In our study, yawning and stereotypic behaviour frequencies were not significantly influenced by the horses' sex, age or breed. Yet yawning has been reported as more frequent in males and in adult than younger males in non human primates, and this has been related to androgen (testosterone) levels and sexual maturity [3,31]. The higher prevalence in sexually mature males is also supported by another study including stallions (Górecka et al., in prep). Thus, the fact that all the males we studied here were adult geldings (i.e. castrated horses) may explain the lack of sex- and age-related differences in our study and reinforces the idea that testosterone levels may be involved.
 
In conclusion, and given the current state of knowledge, yawning has a complex causation, and the relationship between yawning and stereotypies observed in horses offers a promising line of investigation.
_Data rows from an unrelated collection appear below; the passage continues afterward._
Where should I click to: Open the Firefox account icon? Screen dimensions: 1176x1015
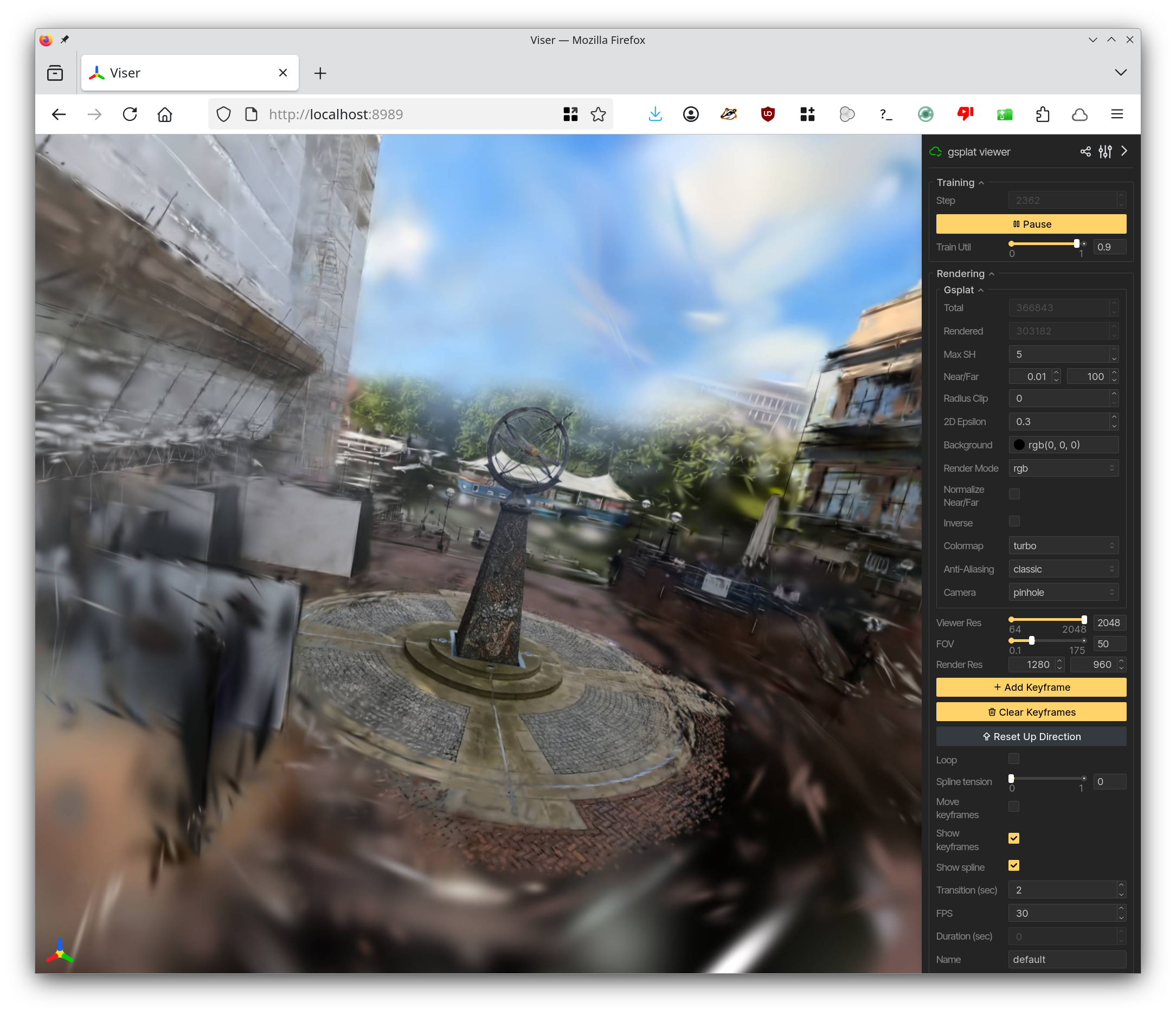click(x=691, y=114)
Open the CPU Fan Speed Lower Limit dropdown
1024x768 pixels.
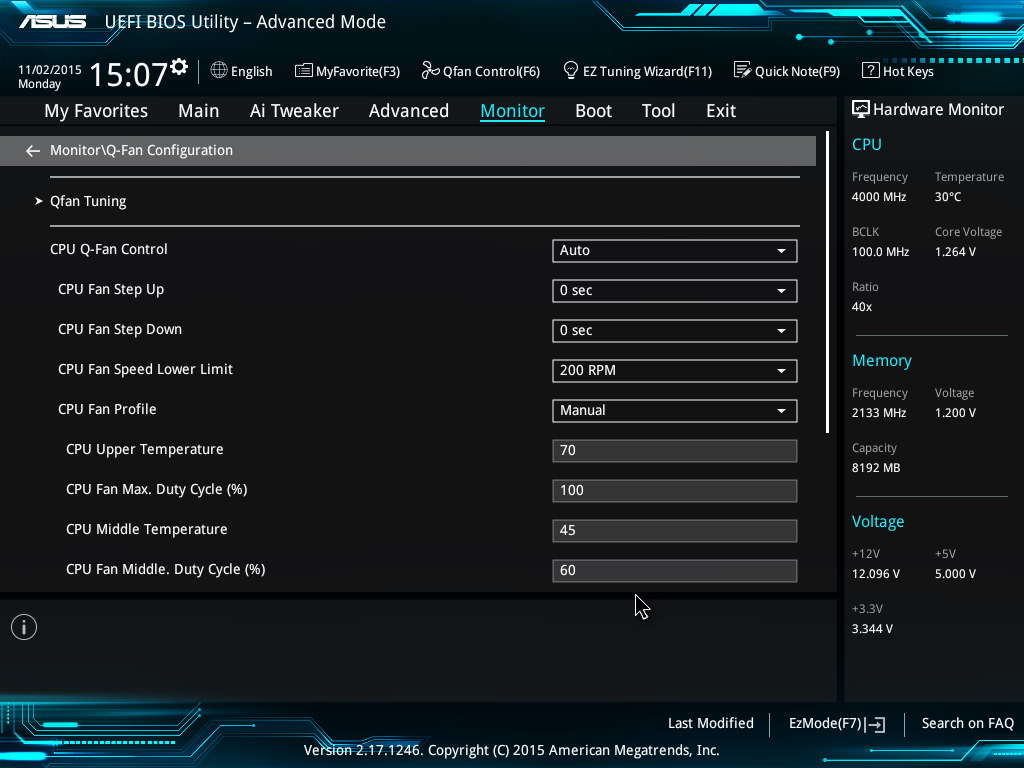pyautogui.click(x=674, y=370)
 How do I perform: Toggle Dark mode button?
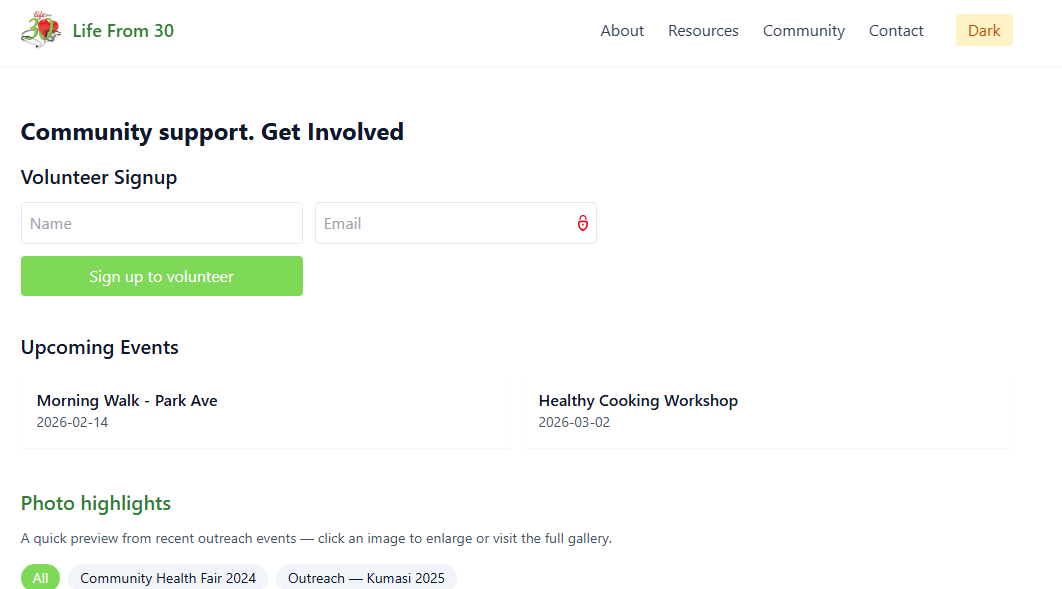984,31
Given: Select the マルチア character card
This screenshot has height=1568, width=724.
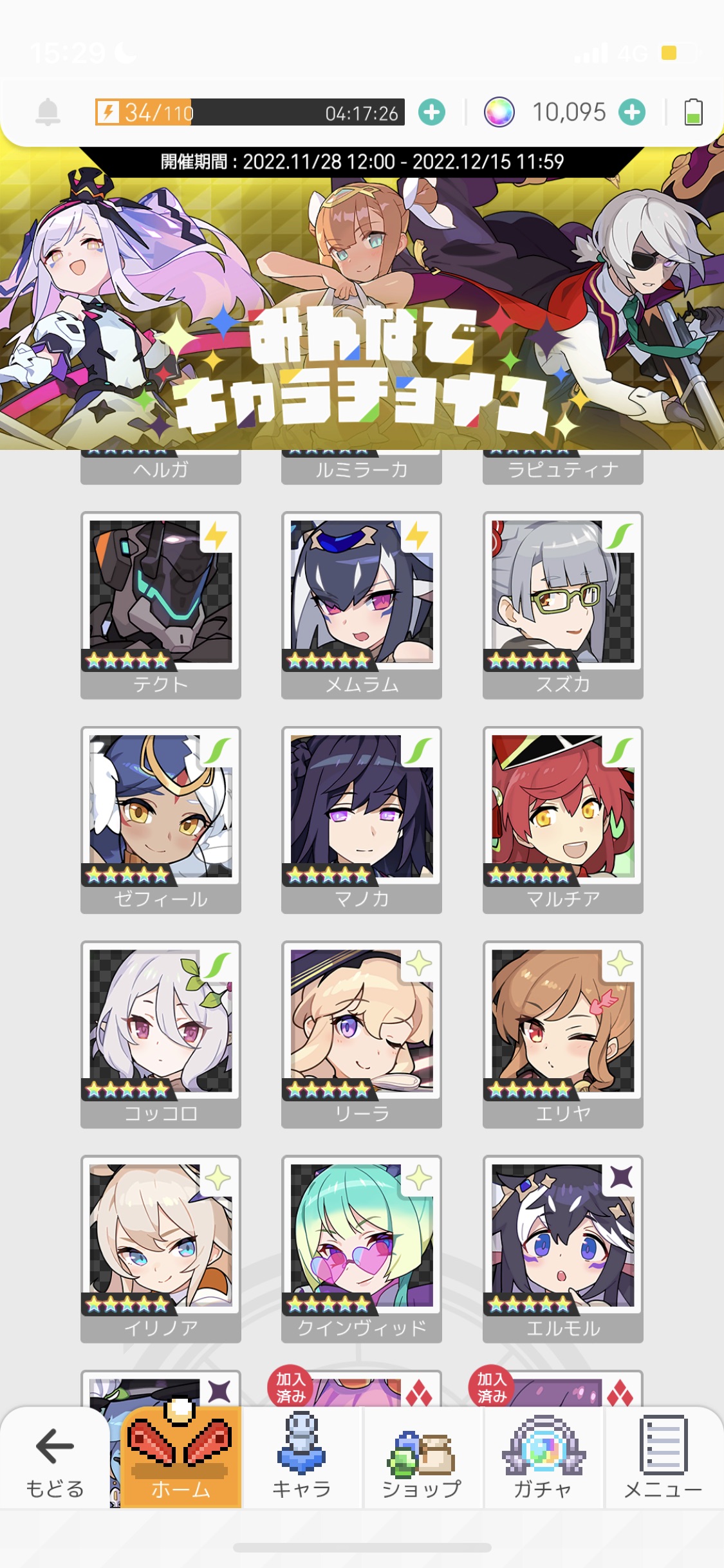Looking at the screenshot, I should click(x=563, y=820).
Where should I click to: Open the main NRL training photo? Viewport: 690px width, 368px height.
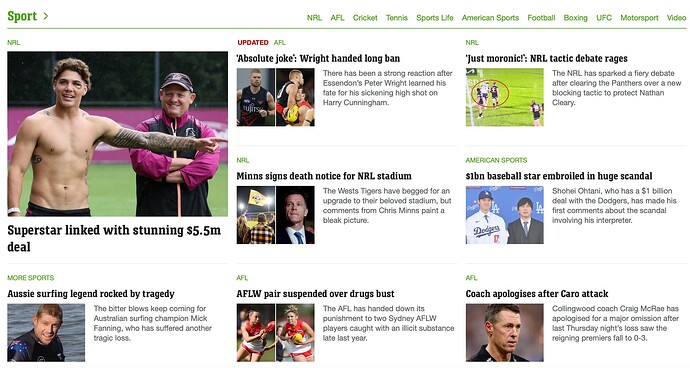(117, 134)
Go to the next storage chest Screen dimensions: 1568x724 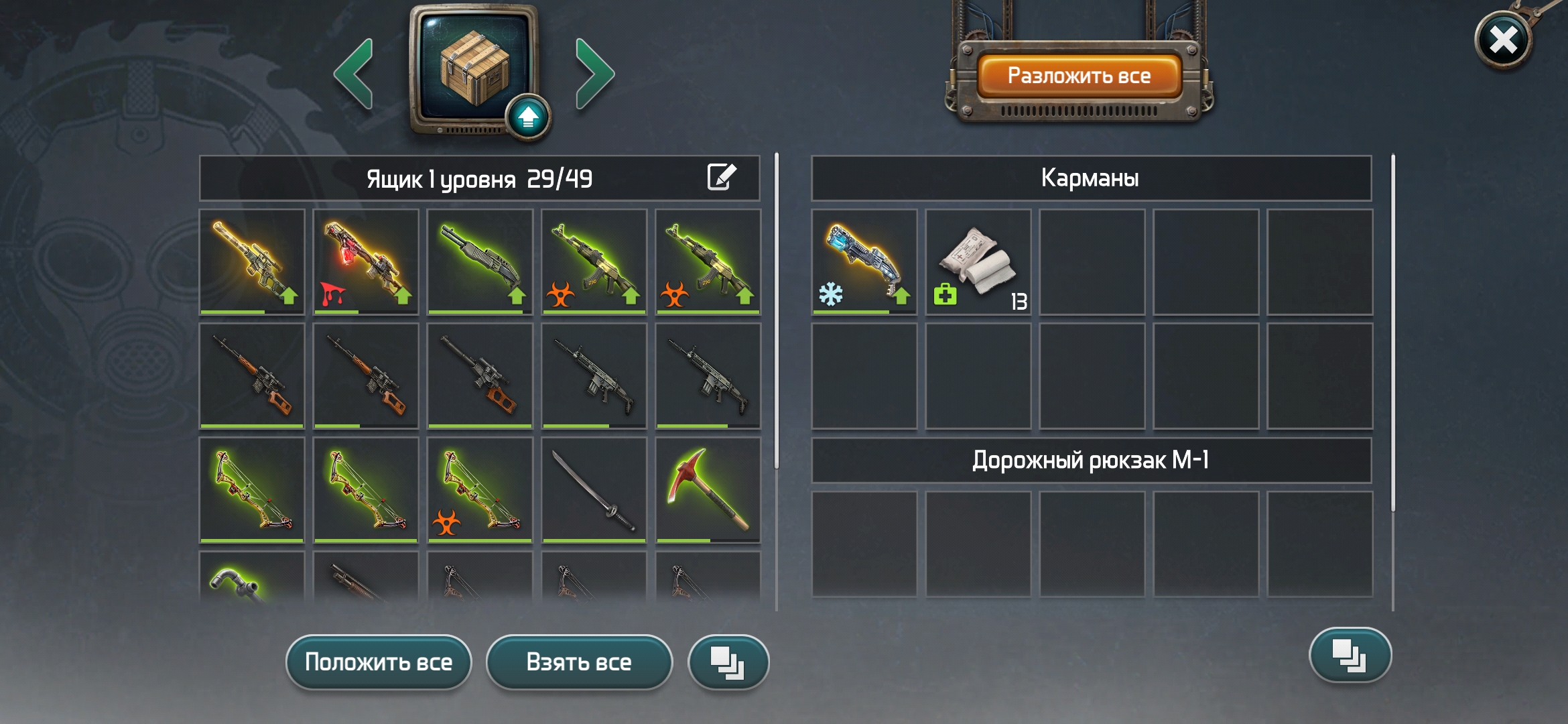pos(595,74)
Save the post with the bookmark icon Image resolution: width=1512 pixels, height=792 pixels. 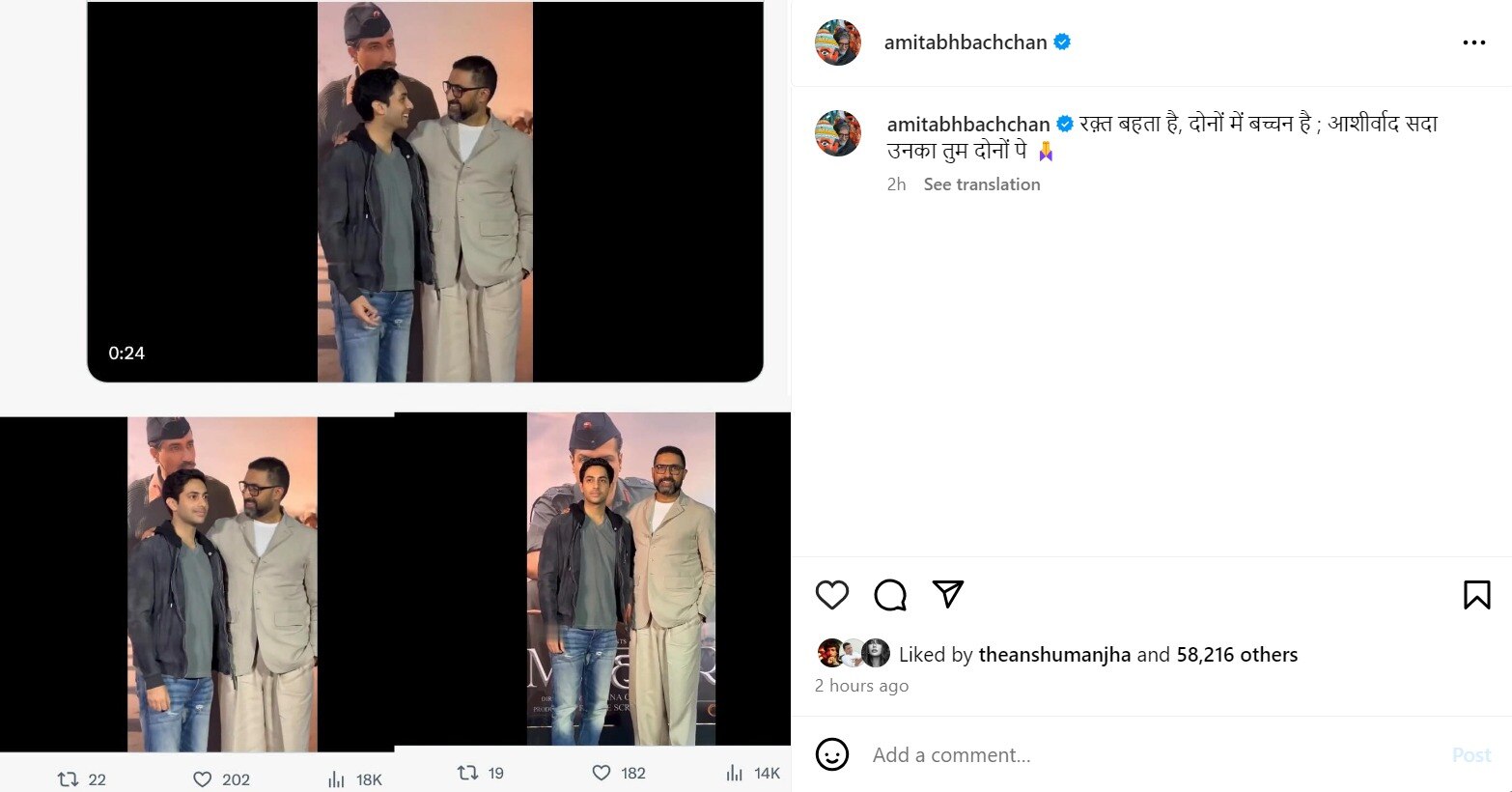click(x=1476, y=595)
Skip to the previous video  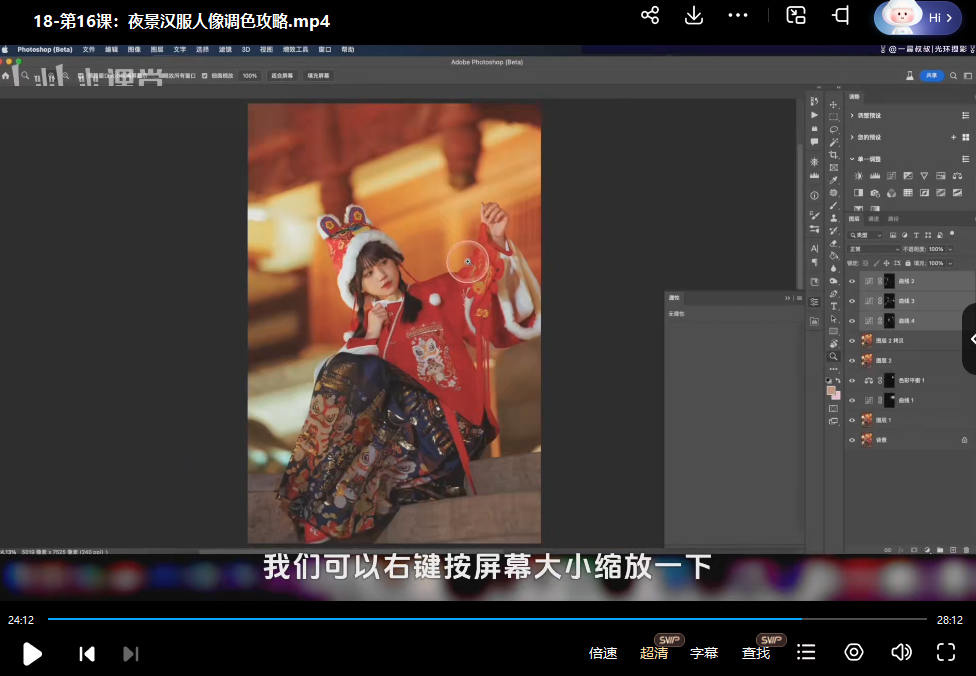pyautogui.click(x=87, y=653)
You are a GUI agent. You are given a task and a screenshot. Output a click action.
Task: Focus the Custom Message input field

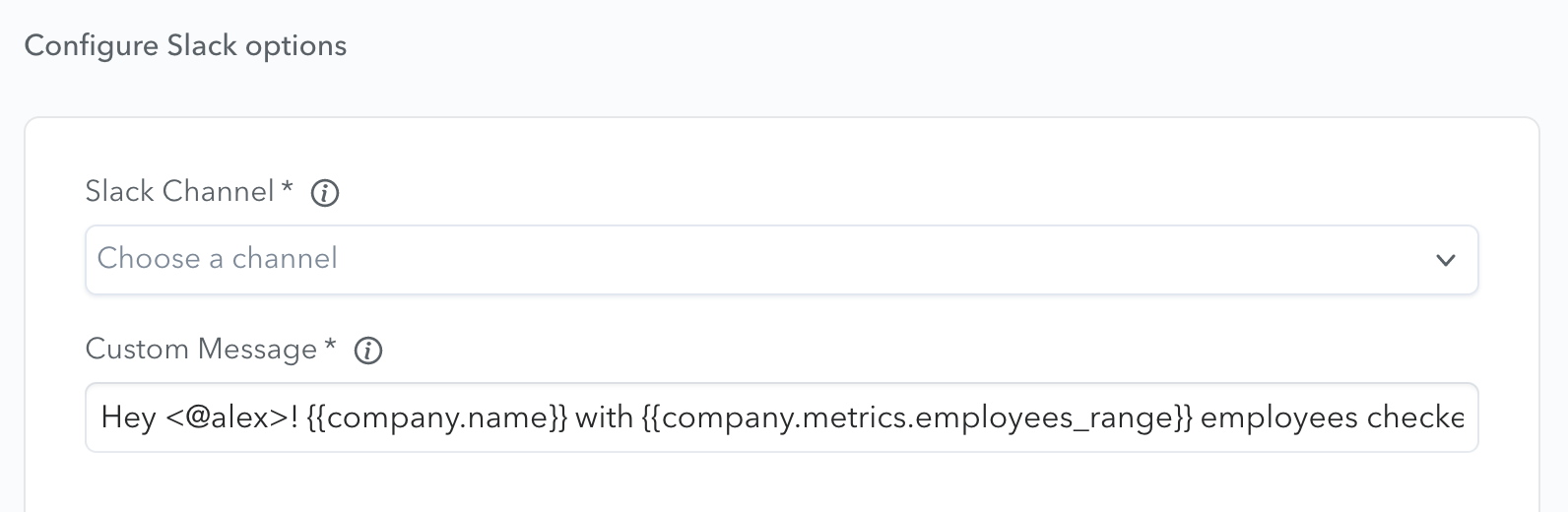[782, 417]
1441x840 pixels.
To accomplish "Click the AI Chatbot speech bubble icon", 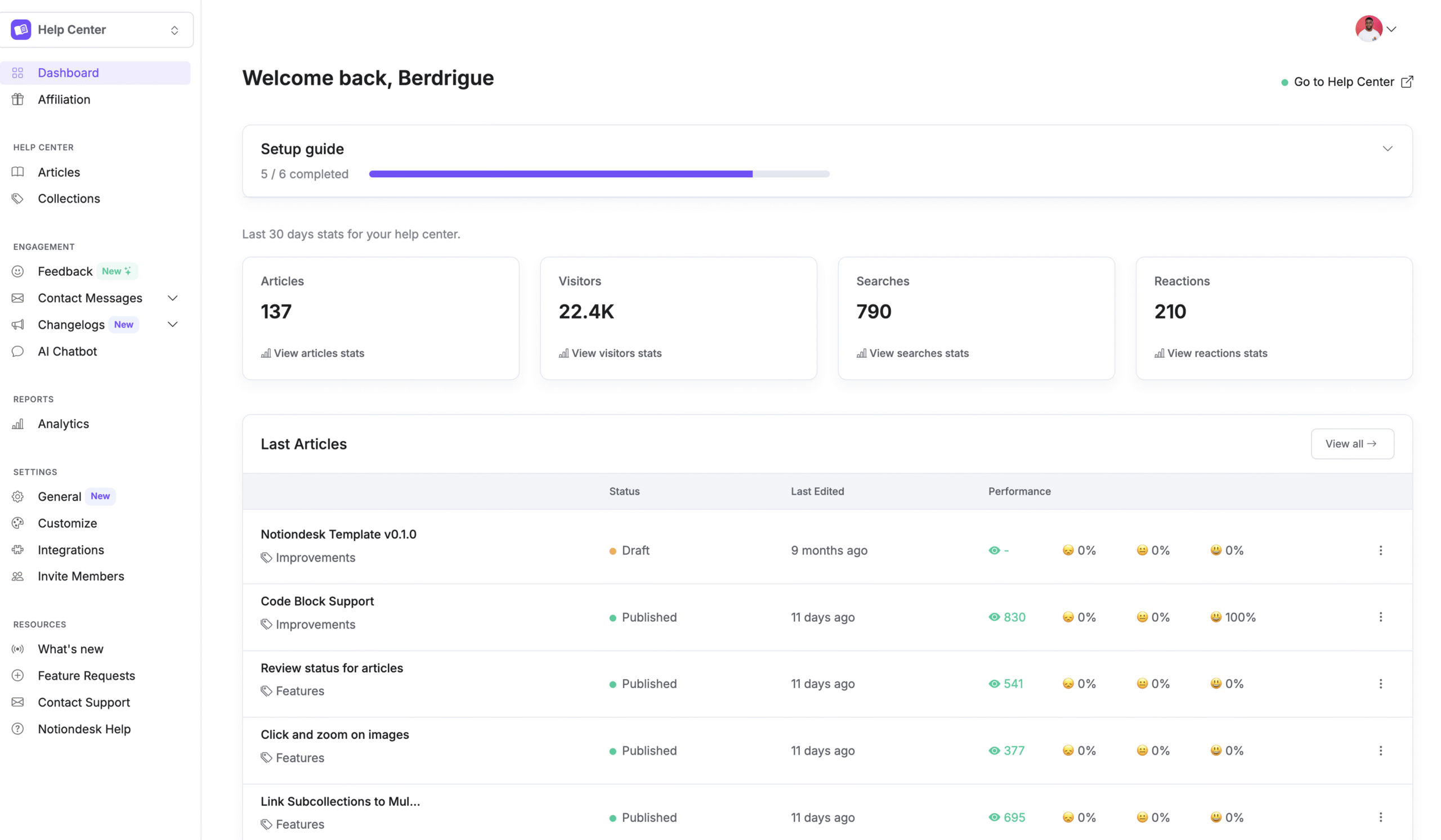I will [17, 352].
Amongst the challenging issues is the general problem of distinguishing between an "abnormal" behaviour (e.g. displacement activity) and the same behaviour pattern in a "normal" pattern [12,13]. Thus, it would be interesting to study more precisely the morphology of yawning according to context (e.g. pre-prandial / outside feeding time, displayed by stereotypic / non-stereotypic animals), by taking into account yawning duration and inter-occurrence latencies, preceding / following behaviours, presence / absence of stretching, association with other postural elements. Such an approach should help to identify different kinds of yawning (at rest, emotional...), and potentially different functions of this puzzling behaviour.